# Woodfield's



## zeoplum (Sep 26, 2009)

If you're in the market for a soap mold, I high recommend Woodfield's!

As some of you know, I started out with the TOG molds that came with something called "silicone-like liners".  I won't rehash the details here but in summary, I would be remiss in not saying the product and customer service were substantially below par.

Once I decreased my water content (i.e. stronger lye solution), I actually didn't have any trouble getting my soap out of the TOG liners.  But since he doesn't warn his customers that the liners won't hold up to weak lye solutions, then I cracked the seams and nothing I tried made them better.  And since they don't wipe clean as advertised, I usually had to clean them under running water and scrub with a brush.  And since the seams were cracked, it was a mess.

But the final straw that made me switch to Woodfield's (and real silicone) is because of the cooked texture I would get on my soap when I used the TOG mold and liners during the CPOP method.  I like to gel but for whatever reason, it either doesn't happen very easily or....at best....it happens 12-14 hours after I pour.  So I started using the CPOP method to kick-start the gel process.  TOG liners held up ok at 170 degrees for 45 minutes but I noticed some warping and shrinkage so if you're a TOG user, keep that in mind.   And the cooked texture I'm talking about was only on the sides and bottom...where it was touching the foam (which is what the TOG liners are made of).  But it was very unsightly, to say the least.

Having learned my lesson by ordering a double log mold from TOG, I decided to take it slow and just order a single log mold from Woodfield's to see if it was really what I wanted.  Larry at Woodfield's was super easy to work with.  I originally asked for quotes on custom sizes and he was always very quick and attentive with his responses.  In the end, I decided to just go with one of his existing sizes (the 15"x3.25"x2.75").  It came rather quickly and was packed VERY carefully.  This guy really goes the extra mile with his attention to detail.  When I first got it and looked it over, I could tell his craftsmanship is superior to TOG's which is saying a lot since that's the one thing TOG is usually always complimented on.

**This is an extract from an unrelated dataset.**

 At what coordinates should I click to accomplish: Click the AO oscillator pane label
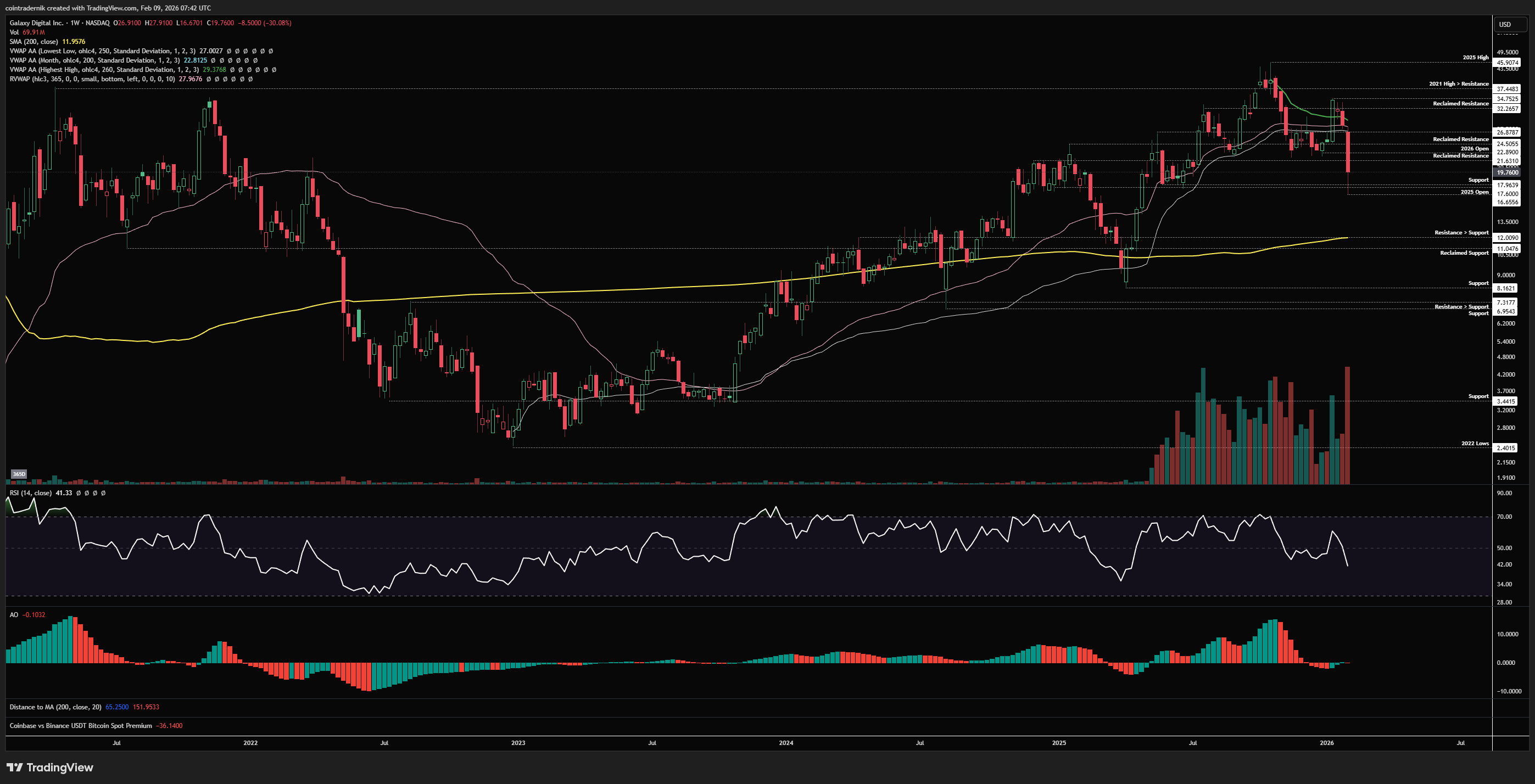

I made a couple of batches of soap but didn't do CPOP just to see what happened.  But, unfortunately, I got the same results (which tells me I'm REALLY gel challenged!) so I switched to CPOP with the Woodfield's molds and the batches came out PERFECTLY!   They gelled just fine, and there was no weird texture on the sides and bottom.  In fact, they come out perfectly smooth!  And cleanup is so easy.  I just run a little water and rinse the tiny little bit of soap that gets left behind (sometimes there's barely any at all).  And since silicone liners are seamless, I don't have to worry about soap oozing down into the cracks.

Oh how I love my new Woodfield's molds!!!  In fact, I love them so much I bought a second log mold and I got the double test batch mold.

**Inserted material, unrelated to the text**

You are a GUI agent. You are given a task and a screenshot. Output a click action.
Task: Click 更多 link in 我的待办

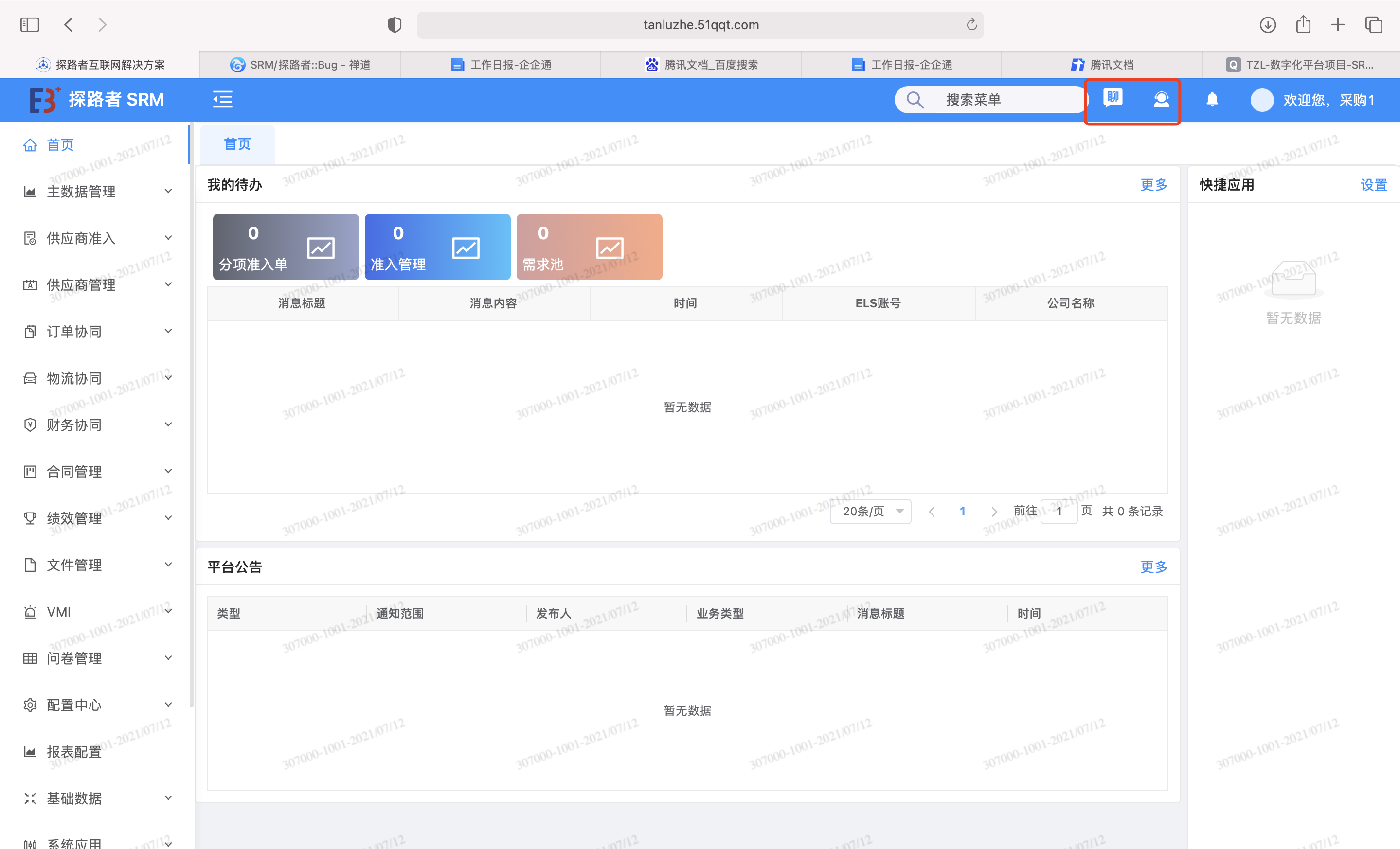(x=1153, y=185)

I know some of you are thinking the price is kinda high.  But I'm a firm believer in that motto you get what you pay for.  Besides, if you try a different product first (like I did), and it doesn't work out, then you really didn't save money.   So, save yourself the time, money and heartache up front and just get the good stuff the first time around!   You are worth it.

zeo


----------



## Rosey (Sep 26, 2009)

Thank you so much for posting this. I want one so bad!


----------



## artisan soaps (Sep 26, 2009)

..


----------



## ChrissyB (Sep 26, 2009)

Yes I have mould envy too.
The little tester ones are so cute, oh how I covet thou.

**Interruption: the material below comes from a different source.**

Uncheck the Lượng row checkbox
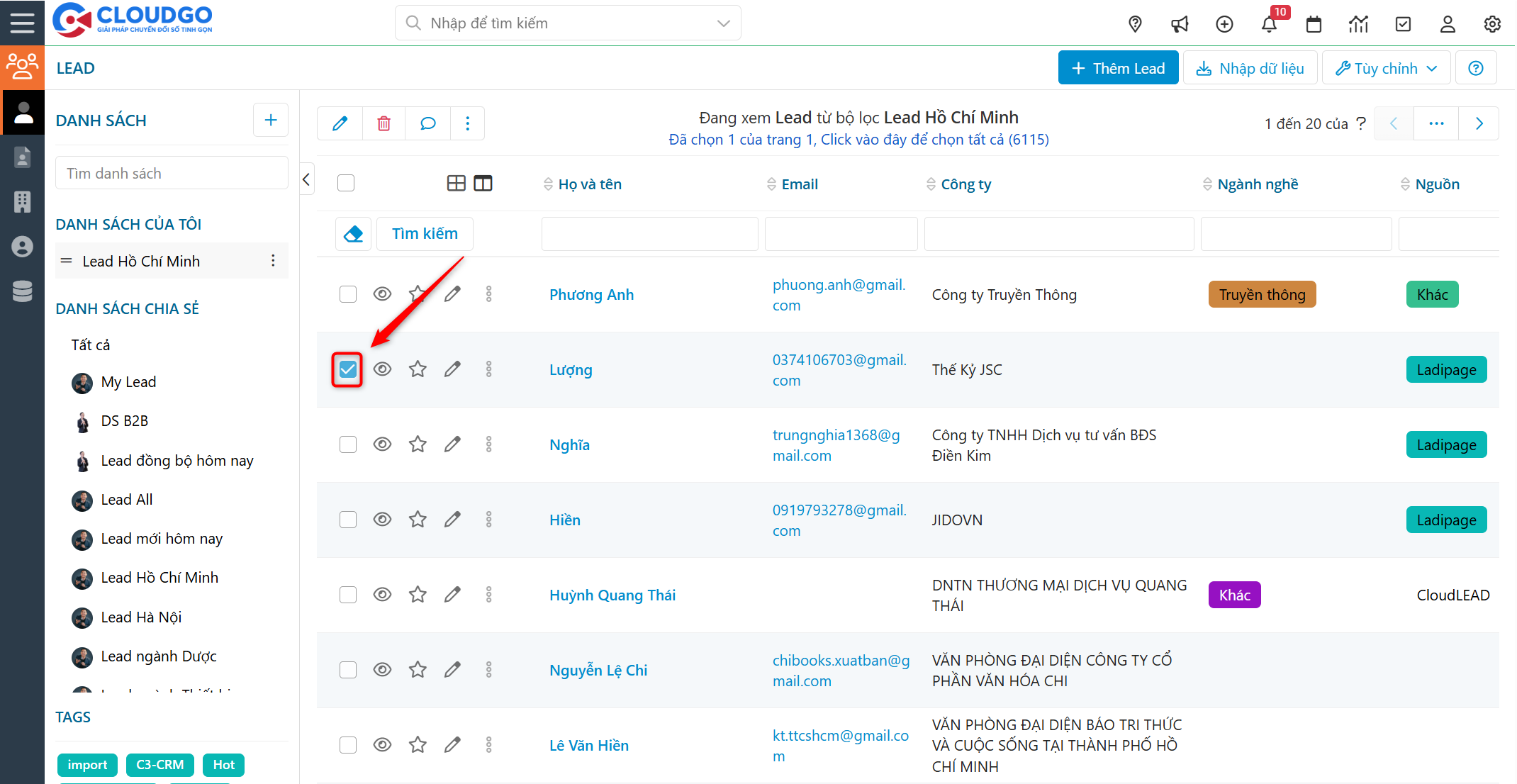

I wonder if he ships overseas??
Skipping off to website to see.

Thanks Zeo, ENABLER :twisted:  :evil:


----------



## Melodee (Sep 27, 2009)

Those are gorgeous molds - pink even 

Thanks for the review!!

Melodee


----------



## Lynnz (Oct 15, 2009)

Yes I have nothing but praise for Woodfields as well. I ordered from Australia and the service was promt had my mold in three weeks and it was made to order!!!!!!!! Fab mold and Larry is great and has a obviouspride in his work even hubby commented on how well made the mold was...........................LOVE it LOL


----------



## zeoplum (Mar 18, 2012)

I just wanted to follow-up on this post.  I have now made 25 batches in these molds and have never had one problem.  I can open them and have my soap log out within 2 minutes flat (sometimes less).  I'm a frugal person by nature but in life, I feel like there are some things worth splurging on and this has been one of those things!  I am 10 x happier with them than even I had expected to be!


----------



## saltydog (Mar 25, 2012)

i think i really need to buy one!


----------



## Moonblossom (Mar 26, 2012)

I want two of these so bad, the small tester and the big log mold I just need to splurge and buy at least one I think.

~Teri


----------



## saltydog (Apr 5, 2012)

i got one, it just came!!! it looks so awesome.
going to measure it up tonight to see how much oil to use. now i just gotta wait for time to make soap


----------



## ilovedoxies (Apr 5, 2012)

They look a lot like those Upland molds that I liked so much!!


----------



## saltydog (Apr 5, 2012)

ilovedoxies said:
			
		

> They look a lot like those Upland molds that I liked so much!!



Yeah! I tried to order one of those a while ago, but they were not selling at the time.


----------



## zeoplum (Apr 5, 2012)

Congratulations saltydog!!  You're going to love it!  Just make sure you push the corners of the liner down really good and when you unmold, you can remove the wingnuts and leave the washers in place, set the whole side gently aside, remove the soap, then bring the removed side back and line it up and bring it back down.  That's how I disassemble and reassemble so quickly.

Enjoy!


----------



## saltydog (Apr 5, 2012)

Thanks for the tips, zeo, I'll be sure to do just that!


----------